Bad cop, bad cop - Woody Harrelson's great return to sleazeballhood

Mar 7, 2012 at 12:00 am
Carbonatix Pre-Player Loader

Audio By Carbonatix

Rampart

B 

   Written and directed by Oren Moverman. Starring Woody Harrelson, Robin Wright, Ben Foster, Sigourney Weaver and Ice Cube. Rated R. Running time: 108 minutes.

B

Woody Harrelson cuts through the screen in Rampart; rail thin, sinewy, his body all sharp angles, he resembles a human bayonet. 

As veteran LAPD hard-ass Dave Brown, he's a living weapon that can only move in one direction, though the film around him too often feels like it's wandering in circles. 

Harrelson is utterly captivating, as the sort of bitter, corrupt L.A. cop you would imagine holding down Rodney King with a smile.

As rigidly as he attempts to maintain order, no aspect of his life is under control. He is fierce, relentless and often petty; he badgers a rookie into finishing her order of fries, because he despises waste. 

He views the city streets as his personal dominion and the various gang-bangers, illegals, junkies and vagrants as his punching bags. His fellow officers call him "date rape" behind his back, for Brown's never-proven, extracurricular slaying of a suspected sexual predator — which is not the only uncredited kill on his résumé. His antics have finally gone too far, as the department is still struggling to overcome the bad blood left over from the scandals created by the brutally overzealous Rampart division, and the last thing City Hall needs is another loose cannon with a badge.

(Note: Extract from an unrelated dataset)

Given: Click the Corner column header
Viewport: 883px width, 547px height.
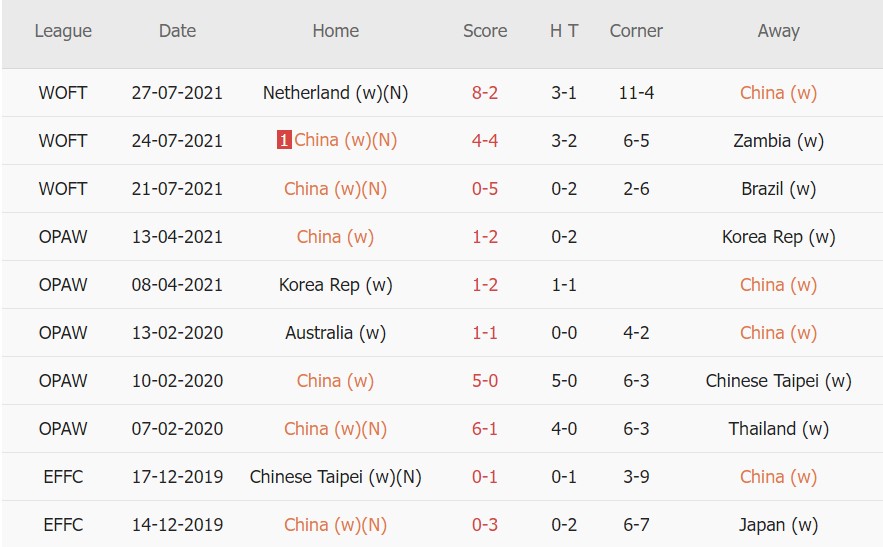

When he's not bruising a perp, Dave's working his hostility out on some poor bar conquest or another, though all the women in his life seem equally repulsed and attracted by his caveman tendencies. 

Reveling in contradictions and complications as he does, Dave lives in a well-appointed suburban home, with both of his ex-wives, who also happen to be sisters, and he has a teenage daughter by each of them. In a masterful stroke of casting, these wives are played by Cynthia Nixon and Anne Heche, high-quality actresses who make a sophisticated, feminine contrast with the rampaging Harrelson. Nixon's character is the more accommodating of the two, but even she has had enough of Dave's manipulative, latent hostility, and keeps nudging him to leave the nest. Predictably, he seeks comfort in precisely the wrong place, between the legs of an equally damaged and ethically challenged lawyer, played with icy sensuality by Robin Wright. Plenty of other sharp, name talents — like Ned Beatty and Sigourney Weaver, Steve Buscemi and Ice Cube — are on hand, though too often making way for more Harrelson brooding. 

For a bigoted, misogynist psycho, Dave is peculiarly cerebral, and prone to pyrotechnic displays of verbal dexterity when sparring with his bosses and various imagined enemies. In truth, he's serving as a clever mouthpiece for omnidirectional conservative rage, his flowery words penned by James Ellroy (L.A. Confidential), who specializes in exposing the seediest of underbellies and must not be popular with the Los Angeles County tourism bureau. 

Rampart is compelling, if not moving; a dynamic, focused Harrelson does everything he can to make the character live, even if he's clearly on a dead-end path. We've seen corrupt cops before, notably in Abel Ferrara's Bad Lieutenant, though this lacks that film's gothic Catholic trappings, and leaves only the spectacle of a powerful, confused man's slow self-immolation. The flame can captivate us as it flickers, but we know it will soon be snuffed. 


Opens Friday, March 9, at the Landmark Main Art Theatre, 118 N. Main St., Royal Oak; 248-263-2111.